REQUIRED ACTION ▸
Among the lines below, copy exactly those from the one with "Select the OLED2 IIC-Connector symbol" through the one with "Select the Agents radio button", counting both ends.

*** PROVIDED DATA ***

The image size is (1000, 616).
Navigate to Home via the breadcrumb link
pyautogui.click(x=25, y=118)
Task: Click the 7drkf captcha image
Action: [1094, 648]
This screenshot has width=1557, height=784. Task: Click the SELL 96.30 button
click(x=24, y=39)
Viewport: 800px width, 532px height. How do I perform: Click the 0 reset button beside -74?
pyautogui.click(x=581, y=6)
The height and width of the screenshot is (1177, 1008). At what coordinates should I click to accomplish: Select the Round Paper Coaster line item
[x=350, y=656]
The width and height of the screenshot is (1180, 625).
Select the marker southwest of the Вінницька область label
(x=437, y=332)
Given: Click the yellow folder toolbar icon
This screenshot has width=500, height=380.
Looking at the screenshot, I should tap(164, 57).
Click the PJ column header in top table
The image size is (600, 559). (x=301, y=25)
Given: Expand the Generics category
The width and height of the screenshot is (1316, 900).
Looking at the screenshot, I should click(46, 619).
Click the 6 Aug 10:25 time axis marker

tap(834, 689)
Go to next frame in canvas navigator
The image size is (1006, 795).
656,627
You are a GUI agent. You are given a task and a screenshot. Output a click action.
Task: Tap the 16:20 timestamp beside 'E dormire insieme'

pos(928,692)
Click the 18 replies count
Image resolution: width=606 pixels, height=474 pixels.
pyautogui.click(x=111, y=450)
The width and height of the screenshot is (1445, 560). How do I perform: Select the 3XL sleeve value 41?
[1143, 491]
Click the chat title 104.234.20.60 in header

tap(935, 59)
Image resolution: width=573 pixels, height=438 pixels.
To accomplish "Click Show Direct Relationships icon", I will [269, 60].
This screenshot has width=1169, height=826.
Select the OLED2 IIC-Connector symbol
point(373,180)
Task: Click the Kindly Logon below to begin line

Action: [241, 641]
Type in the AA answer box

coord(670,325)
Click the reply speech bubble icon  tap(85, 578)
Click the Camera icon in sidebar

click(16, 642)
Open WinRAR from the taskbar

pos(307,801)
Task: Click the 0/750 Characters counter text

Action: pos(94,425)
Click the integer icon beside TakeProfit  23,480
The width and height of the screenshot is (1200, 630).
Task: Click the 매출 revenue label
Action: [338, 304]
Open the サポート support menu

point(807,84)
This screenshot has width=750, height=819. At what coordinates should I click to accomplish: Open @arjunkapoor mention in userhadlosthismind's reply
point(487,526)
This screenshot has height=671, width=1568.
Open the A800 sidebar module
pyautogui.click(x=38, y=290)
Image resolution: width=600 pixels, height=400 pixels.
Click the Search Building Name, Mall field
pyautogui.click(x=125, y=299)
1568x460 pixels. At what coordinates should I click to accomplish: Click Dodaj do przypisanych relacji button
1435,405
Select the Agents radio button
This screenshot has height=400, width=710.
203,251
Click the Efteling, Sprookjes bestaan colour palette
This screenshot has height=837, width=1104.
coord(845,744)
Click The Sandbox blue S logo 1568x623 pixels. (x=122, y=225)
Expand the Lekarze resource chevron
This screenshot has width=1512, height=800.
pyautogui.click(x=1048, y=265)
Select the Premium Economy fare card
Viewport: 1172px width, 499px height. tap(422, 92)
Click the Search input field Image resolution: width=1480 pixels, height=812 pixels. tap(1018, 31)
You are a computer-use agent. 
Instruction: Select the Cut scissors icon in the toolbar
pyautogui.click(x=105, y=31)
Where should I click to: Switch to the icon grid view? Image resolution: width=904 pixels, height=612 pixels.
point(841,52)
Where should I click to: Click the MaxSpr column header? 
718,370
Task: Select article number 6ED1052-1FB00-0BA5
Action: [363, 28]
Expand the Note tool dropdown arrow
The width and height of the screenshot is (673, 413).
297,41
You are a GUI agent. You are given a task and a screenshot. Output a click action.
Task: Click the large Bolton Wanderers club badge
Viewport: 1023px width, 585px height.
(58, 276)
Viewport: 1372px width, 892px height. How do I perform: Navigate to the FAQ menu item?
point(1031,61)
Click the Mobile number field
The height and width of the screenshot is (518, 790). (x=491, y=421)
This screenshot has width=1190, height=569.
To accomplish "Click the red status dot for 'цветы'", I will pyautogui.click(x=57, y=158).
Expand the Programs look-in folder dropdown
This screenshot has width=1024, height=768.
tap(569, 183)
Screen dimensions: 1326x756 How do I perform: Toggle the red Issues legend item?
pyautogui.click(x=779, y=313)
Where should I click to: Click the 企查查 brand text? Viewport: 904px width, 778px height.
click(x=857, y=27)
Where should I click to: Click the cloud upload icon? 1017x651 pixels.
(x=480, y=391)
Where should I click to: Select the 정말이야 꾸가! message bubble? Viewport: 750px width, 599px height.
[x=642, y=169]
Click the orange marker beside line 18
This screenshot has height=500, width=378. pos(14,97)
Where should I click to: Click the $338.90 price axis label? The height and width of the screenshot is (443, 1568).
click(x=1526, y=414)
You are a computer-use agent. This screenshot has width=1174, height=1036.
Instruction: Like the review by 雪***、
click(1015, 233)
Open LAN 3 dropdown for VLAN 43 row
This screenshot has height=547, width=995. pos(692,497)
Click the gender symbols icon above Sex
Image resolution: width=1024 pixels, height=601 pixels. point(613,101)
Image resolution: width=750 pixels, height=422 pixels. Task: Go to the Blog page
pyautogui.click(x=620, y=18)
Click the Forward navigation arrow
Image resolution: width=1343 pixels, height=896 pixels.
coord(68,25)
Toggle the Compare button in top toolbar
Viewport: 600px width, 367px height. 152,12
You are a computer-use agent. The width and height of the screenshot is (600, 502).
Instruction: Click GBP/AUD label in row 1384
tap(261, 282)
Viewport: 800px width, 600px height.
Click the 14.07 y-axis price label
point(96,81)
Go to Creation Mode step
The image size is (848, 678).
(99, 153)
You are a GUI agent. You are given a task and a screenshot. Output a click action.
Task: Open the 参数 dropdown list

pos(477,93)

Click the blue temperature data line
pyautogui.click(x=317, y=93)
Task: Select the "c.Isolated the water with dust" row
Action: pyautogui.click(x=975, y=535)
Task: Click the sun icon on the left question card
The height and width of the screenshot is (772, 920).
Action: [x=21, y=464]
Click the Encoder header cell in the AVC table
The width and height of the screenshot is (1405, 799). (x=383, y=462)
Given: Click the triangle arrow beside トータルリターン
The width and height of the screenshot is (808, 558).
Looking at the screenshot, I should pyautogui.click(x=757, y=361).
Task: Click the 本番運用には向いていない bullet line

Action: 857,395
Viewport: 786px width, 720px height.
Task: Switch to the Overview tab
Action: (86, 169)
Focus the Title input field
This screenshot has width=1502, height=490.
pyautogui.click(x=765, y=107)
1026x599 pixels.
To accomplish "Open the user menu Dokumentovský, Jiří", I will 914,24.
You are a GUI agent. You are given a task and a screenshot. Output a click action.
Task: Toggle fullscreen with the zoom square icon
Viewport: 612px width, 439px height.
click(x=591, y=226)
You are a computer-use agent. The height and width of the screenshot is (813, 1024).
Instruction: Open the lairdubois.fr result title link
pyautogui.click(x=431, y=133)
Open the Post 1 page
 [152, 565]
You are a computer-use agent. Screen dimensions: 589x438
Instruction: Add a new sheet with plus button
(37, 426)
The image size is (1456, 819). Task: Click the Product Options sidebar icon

*** End of PROVIDED DATA ***

EXERCISE ANSWER ▸
Select the OLED2 IIC-Connector symbol
point(373,180)
Task: Click the Kindly Logon below to begin line

Action: [241, 641]
Type in the AA answer box

coord(670,325)
Click the reply speech bubble icon  tap(85, 578)
Click the Camera icon in sidebar

click(16, 642)
Open WinRAR from the taskbar

pos(307,801)
Task: Click the 0/750 Characters counter text

Action: pos(94,425)
Click the integer icon beside TakeProfit  23,480
The width and height of the screenshot is (1200, 630).
Task: Click the 매출 revenue label
Action: [338, 304]
Open the サポート support menu

point(807,84)
This screenshot has width=750, height=819. At what coordinates should I click to accomplish: Open @arjunkapoor mention in userhadlosthismind's reply
point(487,526)
This screenshot has height=671, width=1568.
Open the A800 sidebar module
pyautogui.click(x=38, y=290)
Image resolution: width=600 pixels, height=400 pixels.
Click the Search Building Name, Mall field
pyautogui.click(x=125, y=299)
1568x460 pixels. At what coordinates should I click to accomplish: Click Dodaj do przypisanych relacji button
1435,405
Select the Agents radio button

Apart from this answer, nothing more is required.